District officials say they aren't sure where the student contracted the disease.
Waco family physician Dr. Tim Martindale says, because of vaccine programs, he hasn't seen a case like this in years.
"In general, any 8-year-old has had several vaccines already against this disease, and so that specific bug has been vaccinated and most children are almost thoroughly protected from it," Martindale said.
"It's very rare nowadays to have bacterial meningitis."
"Meningitis is a close-contact illness, if you're simply in the same building, the likelihood of you getting that illness is extremely low," said Martindale.
Common symptoms of bacterial meningitis in children include fever, rash, headache, neck stiffness, vomiting, chills, muscle and joint pain, and abdominal pain.
"Anyone with a significant reason to suspect their child might have meningitis - I'd skip the doctor and head straight to the emergency room," said Martindale.
Meningitis is spread through the air by coughing, sneezing, kissing or sharing anything by mouth.
"The average time to develop after exposure is three to five days, so by Monday, no one needs to worry about that exposure, probably," said Martindale.

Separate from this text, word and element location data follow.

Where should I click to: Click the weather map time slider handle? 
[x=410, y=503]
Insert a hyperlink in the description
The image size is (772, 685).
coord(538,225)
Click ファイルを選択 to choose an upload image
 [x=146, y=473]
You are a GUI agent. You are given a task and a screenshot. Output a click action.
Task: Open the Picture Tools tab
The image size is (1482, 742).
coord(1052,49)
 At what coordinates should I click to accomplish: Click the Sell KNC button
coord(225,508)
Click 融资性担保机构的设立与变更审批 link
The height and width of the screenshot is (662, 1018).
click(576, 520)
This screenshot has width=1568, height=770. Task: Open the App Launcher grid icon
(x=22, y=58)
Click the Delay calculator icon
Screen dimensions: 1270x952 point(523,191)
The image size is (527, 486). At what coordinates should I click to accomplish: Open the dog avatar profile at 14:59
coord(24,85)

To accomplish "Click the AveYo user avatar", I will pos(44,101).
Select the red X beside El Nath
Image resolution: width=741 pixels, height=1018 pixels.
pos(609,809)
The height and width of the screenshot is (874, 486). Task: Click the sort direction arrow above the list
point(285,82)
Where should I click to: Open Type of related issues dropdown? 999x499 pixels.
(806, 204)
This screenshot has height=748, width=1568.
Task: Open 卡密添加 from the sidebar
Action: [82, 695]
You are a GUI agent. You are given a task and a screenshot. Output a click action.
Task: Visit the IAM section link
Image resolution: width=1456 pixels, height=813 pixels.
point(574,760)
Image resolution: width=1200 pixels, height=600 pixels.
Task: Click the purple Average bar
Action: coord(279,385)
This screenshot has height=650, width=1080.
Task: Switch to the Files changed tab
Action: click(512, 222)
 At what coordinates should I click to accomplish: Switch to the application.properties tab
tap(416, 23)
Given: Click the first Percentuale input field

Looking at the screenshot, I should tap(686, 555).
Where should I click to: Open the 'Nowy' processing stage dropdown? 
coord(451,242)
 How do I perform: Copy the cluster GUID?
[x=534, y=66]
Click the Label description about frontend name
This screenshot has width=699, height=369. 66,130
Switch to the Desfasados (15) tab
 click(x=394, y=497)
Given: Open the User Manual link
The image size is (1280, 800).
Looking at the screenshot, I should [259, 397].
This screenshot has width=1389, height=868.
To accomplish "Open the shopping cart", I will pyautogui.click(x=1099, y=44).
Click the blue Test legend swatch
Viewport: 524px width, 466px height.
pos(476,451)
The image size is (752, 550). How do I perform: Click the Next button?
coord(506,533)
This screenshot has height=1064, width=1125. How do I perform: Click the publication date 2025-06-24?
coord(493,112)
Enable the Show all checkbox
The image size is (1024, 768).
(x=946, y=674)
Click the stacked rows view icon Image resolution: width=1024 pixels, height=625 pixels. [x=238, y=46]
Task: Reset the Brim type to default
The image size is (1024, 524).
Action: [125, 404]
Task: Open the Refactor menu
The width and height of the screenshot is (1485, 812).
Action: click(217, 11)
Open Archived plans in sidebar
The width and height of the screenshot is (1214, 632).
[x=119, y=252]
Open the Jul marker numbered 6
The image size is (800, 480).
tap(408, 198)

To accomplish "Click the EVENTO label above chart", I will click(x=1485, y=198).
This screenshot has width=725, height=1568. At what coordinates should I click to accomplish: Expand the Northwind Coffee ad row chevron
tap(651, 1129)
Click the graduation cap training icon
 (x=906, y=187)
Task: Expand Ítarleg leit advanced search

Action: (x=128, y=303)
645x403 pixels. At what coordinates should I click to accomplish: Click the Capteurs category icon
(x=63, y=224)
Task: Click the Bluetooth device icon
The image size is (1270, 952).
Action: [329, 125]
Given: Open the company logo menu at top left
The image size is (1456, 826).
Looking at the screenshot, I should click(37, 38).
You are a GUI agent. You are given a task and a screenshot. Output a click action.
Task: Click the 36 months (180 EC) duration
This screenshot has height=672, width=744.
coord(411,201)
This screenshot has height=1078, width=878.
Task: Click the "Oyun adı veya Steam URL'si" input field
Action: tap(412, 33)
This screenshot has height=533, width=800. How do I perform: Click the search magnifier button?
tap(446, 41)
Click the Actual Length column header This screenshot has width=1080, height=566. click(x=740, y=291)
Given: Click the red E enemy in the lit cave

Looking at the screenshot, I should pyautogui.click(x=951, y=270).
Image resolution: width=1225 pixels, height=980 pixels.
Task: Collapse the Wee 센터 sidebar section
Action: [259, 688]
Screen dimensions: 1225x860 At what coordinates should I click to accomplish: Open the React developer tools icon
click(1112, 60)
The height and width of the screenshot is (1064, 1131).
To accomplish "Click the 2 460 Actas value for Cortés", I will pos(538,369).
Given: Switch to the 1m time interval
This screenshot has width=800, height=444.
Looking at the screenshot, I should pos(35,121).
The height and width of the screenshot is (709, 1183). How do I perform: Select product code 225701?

Bacterial meningitis can be severe, is potentially deadly, and may also result in brain damage, hearing loss, amputation or learning disabilities, the Texas Department of State Health Services says.
"Meningitis is one of the scarier things any doctor has to deal with, because while many are 'ok' with viral cases, when it's a bacterial meningitis, there's the concern that this can be quick and lethal," said Martindale.